#### DESCRIPTION OF THE TASK
Render the data below as a numbered list, one item per line, leaving out the blank lines.

=== THE DATA ===

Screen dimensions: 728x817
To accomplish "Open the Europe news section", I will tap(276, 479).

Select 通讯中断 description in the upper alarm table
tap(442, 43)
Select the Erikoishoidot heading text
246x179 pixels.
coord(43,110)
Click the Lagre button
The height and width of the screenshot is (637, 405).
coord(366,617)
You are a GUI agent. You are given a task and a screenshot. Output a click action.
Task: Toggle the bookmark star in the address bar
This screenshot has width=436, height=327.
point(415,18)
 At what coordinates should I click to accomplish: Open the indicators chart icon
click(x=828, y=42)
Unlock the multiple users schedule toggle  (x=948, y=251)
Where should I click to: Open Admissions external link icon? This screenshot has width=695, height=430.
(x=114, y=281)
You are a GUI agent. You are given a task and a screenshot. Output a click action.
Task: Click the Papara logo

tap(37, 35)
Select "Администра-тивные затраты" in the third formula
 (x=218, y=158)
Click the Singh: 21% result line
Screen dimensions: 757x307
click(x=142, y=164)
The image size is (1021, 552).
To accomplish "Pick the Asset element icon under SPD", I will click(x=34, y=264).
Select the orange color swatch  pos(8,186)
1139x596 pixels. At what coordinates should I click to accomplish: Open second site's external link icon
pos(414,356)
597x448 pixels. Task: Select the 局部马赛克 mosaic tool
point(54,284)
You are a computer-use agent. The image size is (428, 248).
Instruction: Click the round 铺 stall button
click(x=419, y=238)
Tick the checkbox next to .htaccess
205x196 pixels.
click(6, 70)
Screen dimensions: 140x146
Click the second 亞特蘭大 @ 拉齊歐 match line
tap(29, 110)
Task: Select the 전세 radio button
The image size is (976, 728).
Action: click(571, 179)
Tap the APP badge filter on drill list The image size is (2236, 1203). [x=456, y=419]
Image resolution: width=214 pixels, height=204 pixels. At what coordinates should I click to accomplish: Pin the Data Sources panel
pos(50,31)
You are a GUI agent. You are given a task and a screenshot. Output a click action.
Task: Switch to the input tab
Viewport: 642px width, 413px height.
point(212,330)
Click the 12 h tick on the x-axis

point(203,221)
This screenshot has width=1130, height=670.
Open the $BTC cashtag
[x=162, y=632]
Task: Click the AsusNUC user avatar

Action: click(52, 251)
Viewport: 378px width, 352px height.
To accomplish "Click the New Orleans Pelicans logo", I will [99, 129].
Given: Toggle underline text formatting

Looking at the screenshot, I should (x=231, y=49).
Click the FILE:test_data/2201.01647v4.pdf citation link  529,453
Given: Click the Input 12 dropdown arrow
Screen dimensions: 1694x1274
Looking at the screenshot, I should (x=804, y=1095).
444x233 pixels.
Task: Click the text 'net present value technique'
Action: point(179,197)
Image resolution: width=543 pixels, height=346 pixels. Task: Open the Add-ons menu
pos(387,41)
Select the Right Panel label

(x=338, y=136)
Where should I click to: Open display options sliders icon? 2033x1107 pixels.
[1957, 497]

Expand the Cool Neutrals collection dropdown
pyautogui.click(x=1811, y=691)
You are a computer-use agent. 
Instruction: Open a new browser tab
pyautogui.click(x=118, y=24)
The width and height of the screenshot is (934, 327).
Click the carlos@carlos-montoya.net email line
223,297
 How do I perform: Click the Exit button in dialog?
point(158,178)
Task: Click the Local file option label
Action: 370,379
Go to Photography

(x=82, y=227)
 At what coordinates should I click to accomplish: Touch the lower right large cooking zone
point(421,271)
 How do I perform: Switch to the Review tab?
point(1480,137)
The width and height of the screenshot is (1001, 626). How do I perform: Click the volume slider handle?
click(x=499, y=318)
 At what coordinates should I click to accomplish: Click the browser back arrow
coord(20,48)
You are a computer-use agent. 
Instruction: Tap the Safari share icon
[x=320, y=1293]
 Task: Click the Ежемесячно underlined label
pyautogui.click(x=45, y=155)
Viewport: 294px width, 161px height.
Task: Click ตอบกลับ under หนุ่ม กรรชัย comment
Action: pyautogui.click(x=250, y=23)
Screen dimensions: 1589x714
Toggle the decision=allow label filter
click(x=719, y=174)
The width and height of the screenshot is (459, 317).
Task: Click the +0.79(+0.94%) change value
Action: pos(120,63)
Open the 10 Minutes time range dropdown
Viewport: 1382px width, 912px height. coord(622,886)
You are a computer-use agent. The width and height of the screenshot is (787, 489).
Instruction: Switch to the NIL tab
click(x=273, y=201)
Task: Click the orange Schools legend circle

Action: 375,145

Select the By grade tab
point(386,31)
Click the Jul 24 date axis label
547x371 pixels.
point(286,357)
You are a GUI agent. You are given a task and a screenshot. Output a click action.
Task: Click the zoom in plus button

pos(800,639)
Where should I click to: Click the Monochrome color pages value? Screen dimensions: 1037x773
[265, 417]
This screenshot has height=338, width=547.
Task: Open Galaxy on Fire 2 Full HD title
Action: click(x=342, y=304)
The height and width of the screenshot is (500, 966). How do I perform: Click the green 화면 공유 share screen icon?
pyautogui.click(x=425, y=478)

===

#### CORRECT OUTPUT
1. Screen dimensions: 728x817
2. To accomplish "Open the Europe news section", I will tap(276, 479).
3. Select 通讯中断 description in the upper alarm table
4. tap(442, 43)
5. Select the Erikoishoidot heading text
6. 246x179 pixels.
7. coord(43,110)
8. Click the Lagre button
9. The height and width of the screenshot is (637, 405).
10. coord(366,617)
11. You are a GUI agent. You are given a task and a screenshot. Output a click action.
12. Task: Toggle the bookmark star in the address bar
13. This screenshot has width=436, height=327.
14. point(415,18)
15.  At what coordinates should I click to accomplish: Open the indicators chart icon
16. click(x=828, y=42)
17. Unlock the multiple users schedule toggle  (x=948, y=251)
18. Where should I click to: Open Admissions external link icon? This screenshot has width=695, height=430.
19. (x=114, y=281)
20. You are a GUI agent. You are given a task and a screenshot. Output a click action.
21. Task: Click the Papara logo
22. tap(37, 35)
23. Select "Администра-тивные затраты" in the third formula
24.  (x=218, y=158)
25. Click the Singh: 21% result line
26. Screen dimensions: 757x307
27. click(x=142, y=164)
28. The image size is (1021, 552).
29. To accomplish "Pick the Asset element icon under SPD", I will click(x=34, y=264).
30. Select the orange color swatch  pos(8,186)
31. 1139x596 pixels. At what coordinates should I click to accomplish: Open second site's external link icon
32. pos(414,356)
33. 597x448 pixels. Task: Select the 局部马赛克 mosaic tool
34. point(54,284)
35. You are a computer-use agent. The image size is (428, 248).
36. Instruction: Click the round 铺 stall button
37. click(x=419, y=238)
38. Tick the checkbox next to .htaccess
39. 205x196 pixels.
40. click(6, 70)
41. Screen dimensions: 140x146
42. Click the second 亞特蘭大 @ 拉齊歐 match line
43. tap(29, 110)
44. Task: Select the 전세 radio button
45. The image size is (976, 728).
46. Action: click(571, 179)
47. Tap the APP badge filter on drill list The image size is (2236, 1203). [x=456, y=419]
48. Image resolution: width=214 pixels, height=204 pixels. At what coordinates should I click to accomplish: Pin the Data Sources panel
49. pos(50,31)
50. You are a GUI agent. You are given a task and a screenshot. Output a click action.
51. Task: Switch to the input tab
52. Viewport: 642px width, 413px height.
53. point(212,330)
54. Click the 12 h tick on the x-axis
55. point(203,221)
56. This screenshot has width=1130, height=670.
57. Open the $BTC cashtag
58. [x=162, y=632]
59. Task: Click the AsusNUC user avatar
60. Action: click(52, 251)
61. Viewport: 378px width, 352px height.
62. To accomplish "Click the New Orleans Pelicans logo", I will [99, 129].
63. Given: Toggle underline text formatting
64. Looking at the screenshot, I should (x=231, y=49).
65. Click the FILE:test_data/2201.01647v4.pdf citation link  529,453
66. Given: Click the Input 12 dropdown arrow
67. Screen dimensions: 1694x1274
68. Looking at the screenshot, I should (x=804, y=1095).
69. 444x233 pixels.
70. Task: Click the text 'net present value technique'
71. Action: point(179,197)
72. Image resolution: width=543 pixels, height=346 pixels. Task: Open the Add-ons menu
73. pos(387,41)
74. Select the Right Panel label
75. (x=338, y=136)
76. Where should I click to: Open display options sliders icon? 2033x1107 pixels.
77. [1957, 497]
78. Expand the Cool Neutrals collection dropdown
79. pyautogui.click(x=1811, y=691)
80. You are a computer-use agent. 
81. Instruction: Open a new browser tab
82. pyautogui.click(x=118, y=24)
83. The width and height of the screenshot is (934, 327).
84. Click the carlos@carlos-montoya.net email line
85. 223,297
86.  How do I perform: Click the Exit button in dialog?
87. point(158,178)
88. Task: Click the Local file option label
89. Action: 370,379
90. Go to Photography
91. (x=82, y=227)
92.  At what coordinates should I click to accomplish: Touch the lower right large cooking zone
93. point(421,271)
94.  How do I perform: Switch to the Review tab?
95. point(1480,137)
96. The width and height of the screenshot is (1001, 626). How do I perform: Click the volume slider handle?
97. click(x=499, y=318)
98.  At what coordinates should I click to accomplish: Click the browser back arrow
99. coord(20,48)
100. You are a computer-use agent. 
101. Instruction: Tap the Safari share icon
102. [x=320, y=1293]
103.  Task: Click the Ежемесячно underlined label
104. pyautogui.click(x=45, y=155)
105. Viewport: 294px width, 161px height.
106. Task: Click ตอบกลับ under หนุ่ม กรรชัย comment
107. Action: pyautogui.click(x=250, y=23)
108. Screen dimensions: 1589x714
109. Toggle the decision=allow label filter
110. click(x=719, y=174)
111. The width and height of the screenshot is (459, 317).
112. Task: Click the +0.79(+0.94%) change value
113. Action: pos(120,63)
114. Open the 10 Minutes time range dropdown
115. Viewport: 1382px width, 912px height. coord(622,886)
116. You are a computer-use agent. The width and height of the screenshot is (787, 489).
117. Instruction: Switch to the NIL tab
118. click(x=273, y=201)
119. Task: Click the orange Schools legend circle
120. Action: 375,145
121. Select the By grade tab
122. point(386,31)
123. Click the Jul 24 date axis label
124. 547x371 pixels.
125. point(286,357)
126. You are a GUI agent. You are given a task and a screenshot. Output a click action.
127. Task: Click the zoom in plus button
128. pos(800,639)
129. Where should I click to: Click the Monochrome color pages value? Screen dimensions: 1037x773
130. [265, 417]
131. This screenshot has height=338, width=547.
132. Task: Open Galaxy on Fire 2 Full HD title
133. Action: click(x=342, y=304)
134. The height and width of the screenshot is (500, 966). How do I perform: Click the green 화면 공유 share screen icon?
135. pyautogui.click(x=425, y=478)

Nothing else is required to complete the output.